## [What you are asked to do]
Please duplicate the portion of the article about the flag football coach in a wheelchair, from "When Merrill Staton" up to and including "into the wheelchair.".

## [Selected passage]
BEGIN

When Merrill Staton showed up this week for his volunteer gig as the assistant coach and statistician for his son's second-grade flag football team, he learned that the private, nonprofit Football and Cheerleading Club of Johnson County (Kan.) had placed a condition on his work: He could remain a coach provided he let an adult follow his every move during games. According to The Kansas City Star, this stipulation satisfied the league's football board, which feared a player or 36-year-old Staton himself could be injured if momentum carried a player off the field and into the wheelchair.
"We felt like this was a reasonable approach," Rich Hunter, the club's executive director, told reporter Dawn Bormann. But Staton - who was not included in the original discussion and who did not have the opportunity to provide the board with insight into his condition or the mobility of his heavy-duty wheelchair - does not. So on Monday, he will appeal to the club's football board, even though several people have warned against it. They claim board members don't want Staton coaching at all, The Star reports, and they don't appreciate the public attention he is creating.
Staton suffers from a neurological disorder called Charcot-Marie-Tooth disease, which causes him to fatigue rapidly and spend the majority of his waking hours in a wheelchair. He said he poses no more of a safety obstacle than metal down markers, benches, fences, equipment and other people along the sidelines. "I can probably move faster than some of those guys on their feet," he told Bormann. "I mean, it's a matter of moving a joystick and moving."
Hunter - who admitted he is unaware of any complaints or collisions involving Staton - said he doesn't see the situation as a disability issue. "I think it's being made a disability issue. I think it's a safety issue," he said. "The safety of the kids is our responsibility."
So is teaching respect for others, according to Shannon Walsh, whose son plays on the kindergarten team for which Staton also volunteers. "I kind of feel like it sends a message that if you're disabled you have limited capabilities," she told The Star. "My child has never once said anything about Merrill being in the wheelchair. Nor has he questioned why he was in the wheelchair. He just looks at him and calls him coach. My son isn't putting a boundary on what he can do. I don't think anyone else should put a boundary on what he can do."

END

## [Extracted material]
BEGIN

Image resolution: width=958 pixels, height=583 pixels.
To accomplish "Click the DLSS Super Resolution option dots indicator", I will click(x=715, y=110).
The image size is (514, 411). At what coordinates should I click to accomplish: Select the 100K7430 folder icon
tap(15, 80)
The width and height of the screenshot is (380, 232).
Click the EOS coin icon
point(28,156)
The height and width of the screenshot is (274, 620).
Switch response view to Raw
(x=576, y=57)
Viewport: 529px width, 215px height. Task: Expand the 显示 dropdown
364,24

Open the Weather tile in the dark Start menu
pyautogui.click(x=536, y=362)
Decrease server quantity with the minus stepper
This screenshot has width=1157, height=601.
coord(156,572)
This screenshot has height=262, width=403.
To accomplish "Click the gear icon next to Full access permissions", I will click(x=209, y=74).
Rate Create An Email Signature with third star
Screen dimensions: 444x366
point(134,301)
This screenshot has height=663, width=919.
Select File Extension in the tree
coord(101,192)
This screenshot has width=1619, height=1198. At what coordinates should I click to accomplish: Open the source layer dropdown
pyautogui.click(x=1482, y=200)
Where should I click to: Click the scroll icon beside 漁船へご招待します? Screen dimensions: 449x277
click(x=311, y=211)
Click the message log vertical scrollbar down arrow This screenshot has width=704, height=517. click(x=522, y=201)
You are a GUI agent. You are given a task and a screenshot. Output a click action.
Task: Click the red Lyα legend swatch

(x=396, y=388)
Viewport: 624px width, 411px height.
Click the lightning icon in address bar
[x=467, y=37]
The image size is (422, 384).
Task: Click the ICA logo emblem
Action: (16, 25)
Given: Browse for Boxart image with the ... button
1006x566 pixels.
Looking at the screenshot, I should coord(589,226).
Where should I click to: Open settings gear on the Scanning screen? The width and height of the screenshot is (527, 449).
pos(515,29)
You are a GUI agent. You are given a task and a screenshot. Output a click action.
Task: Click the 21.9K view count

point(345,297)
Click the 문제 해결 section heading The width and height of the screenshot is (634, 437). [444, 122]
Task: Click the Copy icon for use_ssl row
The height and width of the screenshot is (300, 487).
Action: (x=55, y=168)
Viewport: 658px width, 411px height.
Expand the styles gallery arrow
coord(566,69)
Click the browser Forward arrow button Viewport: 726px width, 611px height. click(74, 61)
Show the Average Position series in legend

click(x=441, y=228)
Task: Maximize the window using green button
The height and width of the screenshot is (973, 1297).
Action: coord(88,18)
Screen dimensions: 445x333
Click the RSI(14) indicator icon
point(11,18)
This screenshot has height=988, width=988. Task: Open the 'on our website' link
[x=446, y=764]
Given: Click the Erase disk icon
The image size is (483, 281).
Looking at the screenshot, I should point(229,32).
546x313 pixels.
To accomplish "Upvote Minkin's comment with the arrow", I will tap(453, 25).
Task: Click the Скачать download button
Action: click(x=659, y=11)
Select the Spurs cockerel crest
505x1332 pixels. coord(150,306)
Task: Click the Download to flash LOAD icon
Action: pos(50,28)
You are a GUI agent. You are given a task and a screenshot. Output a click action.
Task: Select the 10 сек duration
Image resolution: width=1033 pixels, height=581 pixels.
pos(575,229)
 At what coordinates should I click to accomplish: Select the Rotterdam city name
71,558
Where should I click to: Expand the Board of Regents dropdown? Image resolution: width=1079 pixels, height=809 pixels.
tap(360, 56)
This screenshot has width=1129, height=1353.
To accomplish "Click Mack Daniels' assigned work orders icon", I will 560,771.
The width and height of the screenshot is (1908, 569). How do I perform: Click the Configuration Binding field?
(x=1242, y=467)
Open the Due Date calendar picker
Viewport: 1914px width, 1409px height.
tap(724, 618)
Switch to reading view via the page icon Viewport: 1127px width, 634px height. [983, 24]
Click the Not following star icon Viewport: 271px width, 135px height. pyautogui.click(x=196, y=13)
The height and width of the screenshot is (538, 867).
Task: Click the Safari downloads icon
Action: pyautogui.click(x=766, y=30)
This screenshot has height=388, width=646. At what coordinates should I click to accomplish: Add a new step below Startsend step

END

## [Expected output]
When Merrill Staton showed up this week for his volunteer gig as the assistant coach and statistician for his son's second-grade flag football team, he learned that the private, nonprofit Football and Cheerleading Club of Johnson County (Kan.) had placed a condition on his work: He could remain a coach provided he let an adult follow his every move during games. According to The Kansas City Star, this stipulation satisfied the league's football board, which feared a player or 36-year-old Staton himself could be injured if momentum carried a player off the field and into the wheelchair.